4 plum tomatoes, quartered lengthwise
3 large poblano chiles
Four 10-inch flour tortillas
Extra-virgin olive oil, for brushing
3 ounces asadero (see Note) or Monterey Jack cheese, coarsely shredded (about 1 cup)
3 ounces Oaxaca cheese (see Note) or mozzarella, coarsely shredded (about 1 cup)
3 ounces Manchego cheese, coarsely grated (about 1 cup)
2 ounces Cotija cheese (see Note), finely grated (1/2 cup)

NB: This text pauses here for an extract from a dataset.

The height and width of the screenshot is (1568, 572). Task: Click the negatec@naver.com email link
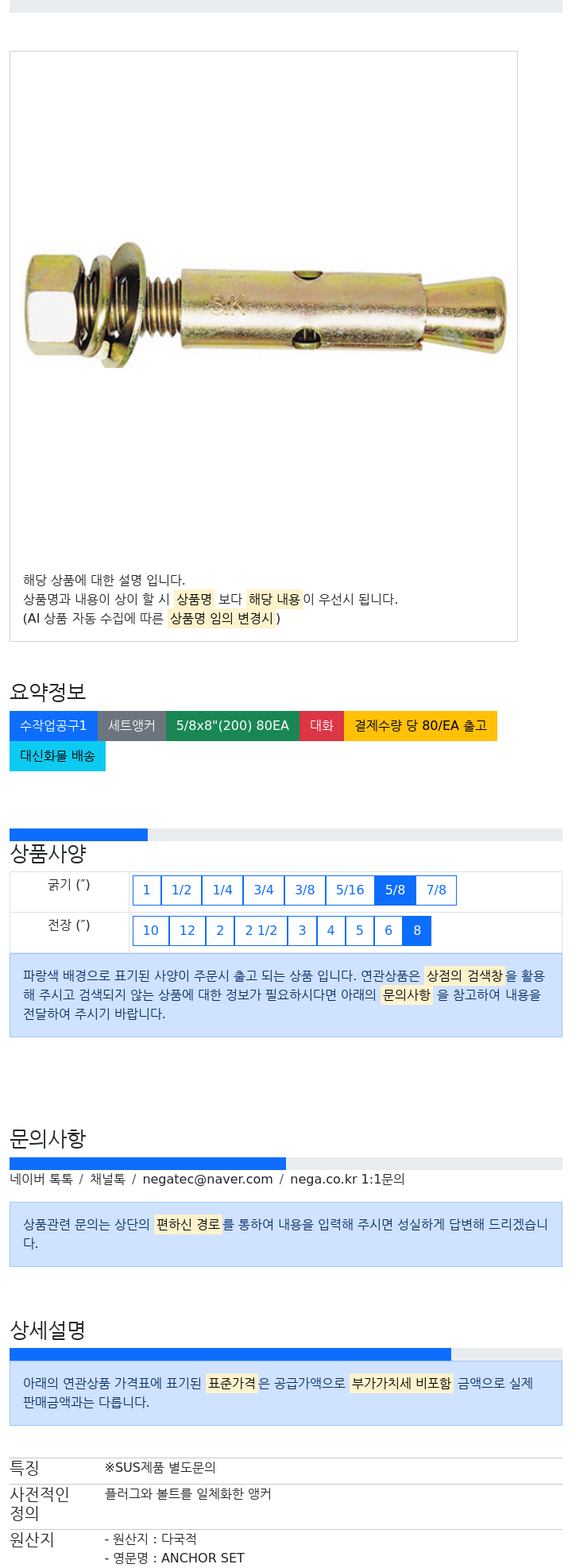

2 tablespoons finely chopped fresh oregano
- Preheat the broiler and set a rack about 6 inches from the heat. Line a rimmed baking sheet with parchment paper and spread the tomatoes and poblanos on the sheet. Broil for 4 to 5 minutes, turning the tomatoes once, until softened and charred in spots. Transfer the tomatoes to a work surface. Broil the poblanos for 4 to 7 minutes longer, turning occasionally, until charred all over.
- Let the tomatoes and poblanos cool. Coarsely chop the tomatoes; peel, seed and stem the chiles, then thinly slice them crosswise. Leave the broiler on.
- Preheat a cast-iron griddle or large, heavy skillet. Brush the tortillas with olive oil. Toast the tortillas on the hot griddle, turning once, until browned in spots and crisp, 4 minutes.
- In a bowl, toss together the asadero, Oaxaca and Manchego cheeses. Arrange 2 tortillas on each of 2 large rimmed baking sheets. Sprinkle the cheese mixture over the tortillas, covering the entire surface. Scatter the tomatoes and poblanos over the cheese. Top each tortilla with 2 tablespoons of the Cotija and 1/2 tablespoon of the oregano and season lightly with salt.
- Broil the quesadillas one sheet at a time about 6 inches from the heat until the cheese is just melted, 3 to 4 minutes. Transfer the quesadillas to a work surface, cut into wedges and serve while you broil the second batch.
Asadero (also known as queso quesadilla) and Oaxaca are great for melting. Cotija is a white, dry, crumbly cheese. All of the cheeses are available at Mexican markets.
These simple, satisfying quesadillas are terrific with a Mexican lager.